Sin embargo, era imprescindible recuperar el ánimo y prepararse para Saturno, ahí, por la amura, y a pesar de las desaceleraciones útiles y esperanzadoras obtenidas hasta el momento, llegaría demasiado pronto, tan solo disponíamos de 65 días para prepararnos, y mientras nos acercábamos en el plano de la elíptica sería importante evitar los famosos anillos, que por suerte se encuentran en el plano ecuatorial de Saturno, inclinado varios grados respecto al plano ecuatorial de Sol, lo que supone que no teníamos que hacer nada más que asegurarnos de hacer una pasada muy ajustada de la joya de la corona del sistema, pues tal era nuestra intención de todos modos. Tan solo íbamos a girar unos pocos grados, pasar agachados bajo el anillo más interior y seguir nuestro camino.

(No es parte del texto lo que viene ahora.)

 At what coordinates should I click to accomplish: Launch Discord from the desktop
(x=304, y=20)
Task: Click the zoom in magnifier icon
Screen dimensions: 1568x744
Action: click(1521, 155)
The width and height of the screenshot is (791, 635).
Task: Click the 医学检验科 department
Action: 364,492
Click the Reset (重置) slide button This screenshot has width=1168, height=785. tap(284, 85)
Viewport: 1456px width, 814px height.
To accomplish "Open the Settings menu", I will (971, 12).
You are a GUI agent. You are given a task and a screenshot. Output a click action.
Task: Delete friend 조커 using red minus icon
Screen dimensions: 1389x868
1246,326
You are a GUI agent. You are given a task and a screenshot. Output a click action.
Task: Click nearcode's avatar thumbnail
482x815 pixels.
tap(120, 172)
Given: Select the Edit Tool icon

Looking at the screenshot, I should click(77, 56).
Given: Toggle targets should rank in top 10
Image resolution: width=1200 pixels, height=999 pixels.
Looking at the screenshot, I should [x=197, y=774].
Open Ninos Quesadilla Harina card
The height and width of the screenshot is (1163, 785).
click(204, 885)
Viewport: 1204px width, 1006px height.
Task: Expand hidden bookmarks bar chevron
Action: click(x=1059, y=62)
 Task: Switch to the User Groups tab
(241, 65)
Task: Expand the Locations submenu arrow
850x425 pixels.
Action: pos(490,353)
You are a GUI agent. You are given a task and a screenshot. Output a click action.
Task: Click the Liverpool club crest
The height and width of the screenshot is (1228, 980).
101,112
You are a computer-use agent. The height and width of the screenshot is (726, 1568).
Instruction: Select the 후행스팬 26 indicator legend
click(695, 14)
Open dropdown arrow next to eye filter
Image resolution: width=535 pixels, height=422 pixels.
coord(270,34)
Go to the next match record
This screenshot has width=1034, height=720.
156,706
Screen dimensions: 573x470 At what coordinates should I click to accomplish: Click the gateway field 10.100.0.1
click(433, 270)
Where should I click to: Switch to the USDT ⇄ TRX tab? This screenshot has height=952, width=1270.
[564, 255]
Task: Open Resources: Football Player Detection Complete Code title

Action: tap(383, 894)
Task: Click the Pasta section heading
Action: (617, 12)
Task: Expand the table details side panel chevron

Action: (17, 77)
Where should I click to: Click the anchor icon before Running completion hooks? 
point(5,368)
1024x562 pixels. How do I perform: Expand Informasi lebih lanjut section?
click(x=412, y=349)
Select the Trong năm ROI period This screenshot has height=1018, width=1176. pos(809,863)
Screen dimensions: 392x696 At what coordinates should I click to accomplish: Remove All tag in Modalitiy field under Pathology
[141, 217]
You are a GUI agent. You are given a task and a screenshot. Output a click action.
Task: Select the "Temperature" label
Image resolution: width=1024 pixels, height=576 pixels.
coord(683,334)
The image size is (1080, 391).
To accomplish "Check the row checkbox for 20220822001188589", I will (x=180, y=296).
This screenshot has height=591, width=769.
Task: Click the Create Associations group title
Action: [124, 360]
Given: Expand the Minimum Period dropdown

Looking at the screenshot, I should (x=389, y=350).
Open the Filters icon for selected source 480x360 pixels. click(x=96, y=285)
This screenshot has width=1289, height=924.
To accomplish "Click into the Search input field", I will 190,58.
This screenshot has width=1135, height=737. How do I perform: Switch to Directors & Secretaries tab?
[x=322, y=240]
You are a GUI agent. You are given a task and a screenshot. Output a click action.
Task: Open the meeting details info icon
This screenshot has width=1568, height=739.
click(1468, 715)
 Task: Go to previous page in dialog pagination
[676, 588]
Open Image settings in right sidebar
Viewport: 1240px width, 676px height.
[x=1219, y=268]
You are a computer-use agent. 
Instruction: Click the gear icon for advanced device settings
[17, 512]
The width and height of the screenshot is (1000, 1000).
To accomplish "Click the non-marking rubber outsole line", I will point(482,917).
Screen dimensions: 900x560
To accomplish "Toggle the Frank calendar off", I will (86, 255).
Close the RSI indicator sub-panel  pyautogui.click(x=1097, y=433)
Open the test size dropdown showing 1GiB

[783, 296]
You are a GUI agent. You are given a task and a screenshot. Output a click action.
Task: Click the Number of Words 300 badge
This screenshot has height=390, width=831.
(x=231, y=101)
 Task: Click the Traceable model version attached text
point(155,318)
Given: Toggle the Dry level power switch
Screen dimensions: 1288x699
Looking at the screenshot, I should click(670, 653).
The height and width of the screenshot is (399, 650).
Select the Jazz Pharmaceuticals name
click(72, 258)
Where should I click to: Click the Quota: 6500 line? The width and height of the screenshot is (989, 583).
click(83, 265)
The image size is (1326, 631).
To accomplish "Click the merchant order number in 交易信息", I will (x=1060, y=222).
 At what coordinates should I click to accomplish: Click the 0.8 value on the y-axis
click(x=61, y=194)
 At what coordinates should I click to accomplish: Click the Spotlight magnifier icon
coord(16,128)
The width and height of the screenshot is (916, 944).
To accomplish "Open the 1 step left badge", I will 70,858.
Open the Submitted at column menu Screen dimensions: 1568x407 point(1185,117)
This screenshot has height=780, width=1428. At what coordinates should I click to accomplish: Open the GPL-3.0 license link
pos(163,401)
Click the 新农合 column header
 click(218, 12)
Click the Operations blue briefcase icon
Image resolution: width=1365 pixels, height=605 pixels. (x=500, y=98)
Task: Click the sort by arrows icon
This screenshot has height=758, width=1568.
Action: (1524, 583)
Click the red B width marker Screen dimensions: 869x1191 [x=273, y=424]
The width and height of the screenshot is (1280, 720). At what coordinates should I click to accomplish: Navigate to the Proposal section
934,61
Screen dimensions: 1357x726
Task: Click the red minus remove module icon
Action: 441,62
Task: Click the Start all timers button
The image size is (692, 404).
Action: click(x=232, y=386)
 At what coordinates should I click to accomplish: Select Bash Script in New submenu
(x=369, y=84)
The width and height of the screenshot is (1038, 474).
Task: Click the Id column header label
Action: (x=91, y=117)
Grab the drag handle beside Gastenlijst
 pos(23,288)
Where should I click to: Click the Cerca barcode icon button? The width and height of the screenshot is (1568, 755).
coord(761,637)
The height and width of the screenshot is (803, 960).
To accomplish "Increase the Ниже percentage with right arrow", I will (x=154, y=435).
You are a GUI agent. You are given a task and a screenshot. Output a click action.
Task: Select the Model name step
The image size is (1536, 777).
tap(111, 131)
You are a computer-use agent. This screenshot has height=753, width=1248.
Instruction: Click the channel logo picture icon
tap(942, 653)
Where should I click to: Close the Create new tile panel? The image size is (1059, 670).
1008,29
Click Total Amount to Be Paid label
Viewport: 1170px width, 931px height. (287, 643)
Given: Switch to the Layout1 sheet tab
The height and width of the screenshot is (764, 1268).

En efecto, cuando nos acercamos al planeta anillado y la pequeña civilización de colonias en Titán y en otras tantas lunas, la civilización que de hecho nos había construido y enviado a las estrellas casi cuatro siglos antes, y que también había reactivado la lente láser que nos había reducido la velocidad lo bastante para intentar maniobrar ahora, fue un placer saludar aunque fuese con prisas. También fue un placer no solo oír los diversos saludos de los saturnianos, sino también no oír nada procedente del propio planeta, porque, al contrario que Júpiter, Saturno tenía una cantidad de radiación interna muy baja. Reinaban el silencio y la frialdad al pasar junto a él, comparado con las otras pasadas, y lo más interesante fue la rápida vista de los anillos, tan inmensamente amplios al tiempo que finos vistos en corte transversal, un obsequio imponente de sutil gravitación, mucho menos densos que una hoja de papel en proporción, porque si se hubiese visto reducido a una redonda hoja de papel en tamaño apenas hubiera tenido el grosor de unas pocas moléculas. Una maravilla natural de circularidades, como un experimento de física o demostración de la que pudimos disfrutar a nuestro paso. Y dada la pequeñez de su masa, nuestra velocidad reducida, su frialdad y la tersura de su atmósfera superior durante el aerofrenado, fue la pasada más calma que habíamos realizado, 1 g la máxima fuerza alcanzada, y una virada suave para encarar la siguiente manga rumbo a Urano. En ese punto solo nos desplazábamos a 120 kilómetros por segundo. Seguíamos yendo rápido en términos locales, si bien era cierto que disponíamos de algo de tiempo antes de efectuar nuestra siguiente pasada, que distaba 96 días. No hubo bajas humanas o animales.